RULE D is used to determine the depth of
the reference set. Even with a constant for
the reference set (e.g. 6 months), the
Exception Detector has the ability to adjust
itself statistically to some events because
the historical period follows (moving forward)
the actual data and every event will
occasionally be older than the oldest day in
the reference set.
- RULE E: “Outliers” are easily found
statistically by the Exception Detector as all
workload pathologies are statistically
unusual. By adding some (non-statistical)
filters to the system, the most severe of
these pathologies could and should be
excluded from the history to keep the
reference set free from outliers. [4]
Finally, to increase the accuracy of the Exception
Detector and to reduce the number of the false
positive situations (false alerting), a new meta-metric
was added - ExtraValue (EV) of exception.
Geometrically speaking, it is the area between the
actual data curve (black line on a control chart) and
the statistical limit curves (red and yellow lines on
the control chart) (Figure 9). This metric is basically
a magnitude of exception and is always equal to
zero, if actual data fluctuates within statistically
healthy boundaries. But if EV stays >0 or <0 for a
while that means there is an unusual growth
(trending up) or drop (trending down), respectively.
(This metric was first introduced in a 2001 CMG
paper [7].) See APPENDIX for a mathematical
method for calculating EV.
Having this metric recorded to some exception
database allows for in-depth analysis of the system
behavior and some examples of this analysis were
published in another CMG paper [5].
But the most efficient use of this metric is to filter the
top most exceptional resources in terms of unusual
usage.
Publishing this top list in some way (e.g. bar charts
shown on Figure 9 or 16) along with links to control
charts significantly reduces the number of servers
that require the focus of Capacity Planning or
Performance Management analysts.

Item-finding records:
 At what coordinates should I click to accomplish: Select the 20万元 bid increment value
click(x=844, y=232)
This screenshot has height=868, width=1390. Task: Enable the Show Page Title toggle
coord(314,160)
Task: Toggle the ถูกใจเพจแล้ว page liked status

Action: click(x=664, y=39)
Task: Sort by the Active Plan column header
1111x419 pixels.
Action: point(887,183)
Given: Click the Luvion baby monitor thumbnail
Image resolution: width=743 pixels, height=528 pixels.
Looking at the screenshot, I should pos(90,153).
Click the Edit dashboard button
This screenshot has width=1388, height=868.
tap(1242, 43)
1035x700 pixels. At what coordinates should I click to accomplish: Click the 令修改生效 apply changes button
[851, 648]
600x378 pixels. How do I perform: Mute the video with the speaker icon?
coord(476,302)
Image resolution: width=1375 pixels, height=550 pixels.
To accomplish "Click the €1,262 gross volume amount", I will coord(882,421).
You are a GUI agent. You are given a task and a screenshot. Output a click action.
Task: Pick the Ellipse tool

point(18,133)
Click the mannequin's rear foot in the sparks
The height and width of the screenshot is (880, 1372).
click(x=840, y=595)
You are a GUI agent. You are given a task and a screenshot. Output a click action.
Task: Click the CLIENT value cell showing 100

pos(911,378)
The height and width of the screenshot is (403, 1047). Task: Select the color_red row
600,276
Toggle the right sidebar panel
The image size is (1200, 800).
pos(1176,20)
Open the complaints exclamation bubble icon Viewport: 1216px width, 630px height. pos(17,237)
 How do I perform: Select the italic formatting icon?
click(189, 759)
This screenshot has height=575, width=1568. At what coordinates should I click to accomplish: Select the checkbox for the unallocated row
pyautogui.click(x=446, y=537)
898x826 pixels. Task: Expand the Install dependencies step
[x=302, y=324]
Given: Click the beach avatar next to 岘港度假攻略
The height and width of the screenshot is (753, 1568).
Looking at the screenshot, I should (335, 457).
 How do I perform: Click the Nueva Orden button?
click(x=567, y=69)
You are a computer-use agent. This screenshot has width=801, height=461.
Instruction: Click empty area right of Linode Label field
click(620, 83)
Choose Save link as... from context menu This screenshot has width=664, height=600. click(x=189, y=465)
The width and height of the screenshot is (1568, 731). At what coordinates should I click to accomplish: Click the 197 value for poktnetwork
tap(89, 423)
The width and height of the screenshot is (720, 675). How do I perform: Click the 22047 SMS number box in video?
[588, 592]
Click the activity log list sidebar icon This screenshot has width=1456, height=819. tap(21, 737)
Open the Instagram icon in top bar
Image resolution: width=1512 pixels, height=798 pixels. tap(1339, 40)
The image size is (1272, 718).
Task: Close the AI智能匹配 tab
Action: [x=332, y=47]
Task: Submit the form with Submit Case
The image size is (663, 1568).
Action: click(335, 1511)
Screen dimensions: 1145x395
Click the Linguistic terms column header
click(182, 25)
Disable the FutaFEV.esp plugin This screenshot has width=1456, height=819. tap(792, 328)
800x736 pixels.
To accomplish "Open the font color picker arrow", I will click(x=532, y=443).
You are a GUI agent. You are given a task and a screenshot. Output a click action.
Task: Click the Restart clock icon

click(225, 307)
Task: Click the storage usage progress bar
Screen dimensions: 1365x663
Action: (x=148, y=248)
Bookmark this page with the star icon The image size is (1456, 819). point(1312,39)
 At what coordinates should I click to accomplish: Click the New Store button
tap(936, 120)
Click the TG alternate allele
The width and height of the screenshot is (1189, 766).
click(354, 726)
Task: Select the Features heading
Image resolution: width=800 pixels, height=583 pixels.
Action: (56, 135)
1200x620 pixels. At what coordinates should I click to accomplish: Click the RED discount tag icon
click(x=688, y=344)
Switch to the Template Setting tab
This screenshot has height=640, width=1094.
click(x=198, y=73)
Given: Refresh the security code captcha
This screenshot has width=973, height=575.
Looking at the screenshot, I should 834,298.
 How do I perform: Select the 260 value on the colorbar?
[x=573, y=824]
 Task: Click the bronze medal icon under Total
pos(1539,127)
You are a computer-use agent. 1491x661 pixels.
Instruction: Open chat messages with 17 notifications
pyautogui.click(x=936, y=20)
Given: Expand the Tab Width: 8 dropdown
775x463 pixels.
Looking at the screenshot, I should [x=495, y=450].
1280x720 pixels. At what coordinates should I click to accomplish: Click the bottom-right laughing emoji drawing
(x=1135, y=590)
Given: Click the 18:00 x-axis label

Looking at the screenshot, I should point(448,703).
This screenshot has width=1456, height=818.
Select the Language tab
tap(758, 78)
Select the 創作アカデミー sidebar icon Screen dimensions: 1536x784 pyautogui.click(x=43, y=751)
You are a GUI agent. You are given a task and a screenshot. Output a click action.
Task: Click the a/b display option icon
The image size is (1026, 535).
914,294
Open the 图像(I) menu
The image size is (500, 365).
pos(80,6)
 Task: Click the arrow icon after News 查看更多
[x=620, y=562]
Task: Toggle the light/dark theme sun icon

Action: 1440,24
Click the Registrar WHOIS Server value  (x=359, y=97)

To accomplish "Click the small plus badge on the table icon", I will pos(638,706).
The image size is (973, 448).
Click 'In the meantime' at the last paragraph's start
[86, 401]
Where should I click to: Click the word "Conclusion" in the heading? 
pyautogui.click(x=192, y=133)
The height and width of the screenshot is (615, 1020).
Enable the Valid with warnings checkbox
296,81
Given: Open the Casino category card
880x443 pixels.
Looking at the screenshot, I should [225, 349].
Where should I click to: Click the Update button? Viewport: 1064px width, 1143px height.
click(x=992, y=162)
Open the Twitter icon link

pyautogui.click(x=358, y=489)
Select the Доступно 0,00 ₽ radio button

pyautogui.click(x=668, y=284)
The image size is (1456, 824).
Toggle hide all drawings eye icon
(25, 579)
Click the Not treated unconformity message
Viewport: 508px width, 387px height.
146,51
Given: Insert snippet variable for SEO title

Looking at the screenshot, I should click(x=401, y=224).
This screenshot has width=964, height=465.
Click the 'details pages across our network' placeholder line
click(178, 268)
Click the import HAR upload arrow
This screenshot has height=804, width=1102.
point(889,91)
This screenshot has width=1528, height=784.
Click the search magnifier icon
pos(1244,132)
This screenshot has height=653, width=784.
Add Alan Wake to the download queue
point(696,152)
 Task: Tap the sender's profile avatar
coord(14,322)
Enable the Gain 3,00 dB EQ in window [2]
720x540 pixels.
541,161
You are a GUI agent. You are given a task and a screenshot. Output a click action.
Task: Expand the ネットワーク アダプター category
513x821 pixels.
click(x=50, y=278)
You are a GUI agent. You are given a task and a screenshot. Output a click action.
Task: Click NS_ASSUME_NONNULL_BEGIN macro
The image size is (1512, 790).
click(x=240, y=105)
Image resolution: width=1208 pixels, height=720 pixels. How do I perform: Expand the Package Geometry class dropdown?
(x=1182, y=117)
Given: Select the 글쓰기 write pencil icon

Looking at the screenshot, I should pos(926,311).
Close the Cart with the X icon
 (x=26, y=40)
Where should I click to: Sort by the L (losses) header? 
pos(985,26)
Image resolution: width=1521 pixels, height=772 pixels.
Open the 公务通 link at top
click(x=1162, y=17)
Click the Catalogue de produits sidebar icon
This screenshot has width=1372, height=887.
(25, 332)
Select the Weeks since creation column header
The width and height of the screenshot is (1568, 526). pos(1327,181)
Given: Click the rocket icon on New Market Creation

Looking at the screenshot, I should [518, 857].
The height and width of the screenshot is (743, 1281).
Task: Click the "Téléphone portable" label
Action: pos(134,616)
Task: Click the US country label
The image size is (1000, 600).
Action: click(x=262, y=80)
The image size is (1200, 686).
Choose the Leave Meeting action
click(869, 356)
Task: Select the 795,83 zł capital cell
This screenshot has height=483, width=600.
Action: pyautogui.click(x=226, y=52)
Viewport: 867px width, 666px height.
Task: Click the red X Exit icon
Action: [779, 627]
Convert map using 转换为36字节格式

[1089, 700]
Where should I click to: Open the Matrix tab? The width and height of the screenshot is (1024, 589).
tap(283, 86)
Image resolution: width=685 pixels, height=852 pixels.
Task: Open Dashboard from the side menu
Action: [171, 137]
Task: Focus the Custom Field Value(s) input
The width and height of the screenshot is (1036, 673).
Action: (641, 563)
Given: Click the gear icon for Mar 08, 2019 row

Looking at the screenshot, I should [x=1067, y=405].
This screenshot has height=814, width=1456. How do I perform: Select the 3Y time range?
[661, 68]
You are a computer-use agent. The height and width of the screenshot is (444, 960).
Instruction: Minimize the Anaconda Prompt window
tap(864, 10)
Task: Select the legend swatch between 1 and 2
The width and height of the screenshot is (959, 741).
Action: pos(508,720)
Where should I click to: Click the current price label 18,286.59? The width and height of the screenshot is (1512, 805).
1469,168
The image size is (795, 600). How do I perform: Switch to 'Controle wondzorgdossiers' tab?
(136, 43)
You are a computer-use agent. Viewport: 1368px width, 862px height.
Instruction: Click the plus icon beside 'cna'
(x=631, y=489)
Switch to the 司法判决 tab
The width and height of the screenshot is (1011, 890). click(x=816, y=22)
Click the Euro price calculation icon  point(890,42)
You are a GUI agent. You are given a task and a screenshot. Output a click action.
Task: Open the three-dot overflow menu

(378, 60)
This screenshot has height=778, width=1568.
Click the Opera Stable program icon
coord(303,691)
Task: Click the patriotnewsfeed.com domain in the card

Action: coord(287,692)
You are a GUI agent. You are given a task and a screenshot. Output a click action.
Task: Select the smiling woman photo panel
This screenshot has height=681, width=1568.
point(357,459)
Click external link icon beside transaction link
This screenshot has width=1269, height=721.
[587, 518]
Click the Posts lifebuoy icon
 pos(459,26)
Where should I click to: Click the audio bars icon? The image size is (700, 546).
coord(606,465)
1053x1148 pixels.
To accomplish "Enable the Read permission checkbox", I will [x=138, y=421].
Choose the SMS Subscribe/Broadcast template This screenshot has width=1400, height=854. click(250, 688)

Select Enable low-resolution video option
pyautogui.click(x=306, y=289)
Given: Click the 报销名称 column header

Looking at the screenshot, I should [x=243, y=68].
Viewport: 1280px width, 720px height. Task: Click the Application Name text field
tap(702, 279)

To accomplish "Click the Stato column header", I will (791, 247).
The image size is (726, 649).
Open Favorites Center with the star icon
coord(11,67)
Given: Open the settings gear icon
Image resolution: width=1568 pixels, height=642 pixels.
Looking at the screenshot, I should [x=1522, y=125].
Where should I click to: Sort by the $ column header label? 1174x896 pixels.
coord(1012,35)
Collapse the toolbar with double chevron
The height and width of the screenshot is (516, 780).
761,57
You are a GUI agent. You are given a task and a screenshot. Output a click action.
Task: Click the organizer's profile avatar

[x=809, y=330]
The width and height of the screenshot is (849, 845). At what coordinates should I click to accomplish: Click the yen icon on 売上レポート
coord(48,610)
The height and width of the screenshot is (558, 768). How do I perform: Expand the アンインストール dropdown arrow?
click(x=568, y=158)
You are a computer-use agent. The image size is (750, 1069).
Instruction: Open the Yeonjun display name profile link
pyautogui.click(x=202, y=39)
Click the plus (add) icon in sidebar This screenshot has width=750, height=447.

Stated exercise 1 » Could you reproduce the Exception Detector excerpt from the words "Publishing this top" through the words "Performance Management analysts.", with nothing changed?
Stated exercise 2 » Which line colors on a control chart does the Exception Detector excerpt mention?

Finished answer 1 »
Publishing this top list in some way (e.g. bar charts
shown on Figure 9 or 16) along with links to control
charts significantly reduces the number of servers
that require the focus of Capacity Planning or
Performance Management analysts.

Finished answer 2 » Black, red, yellow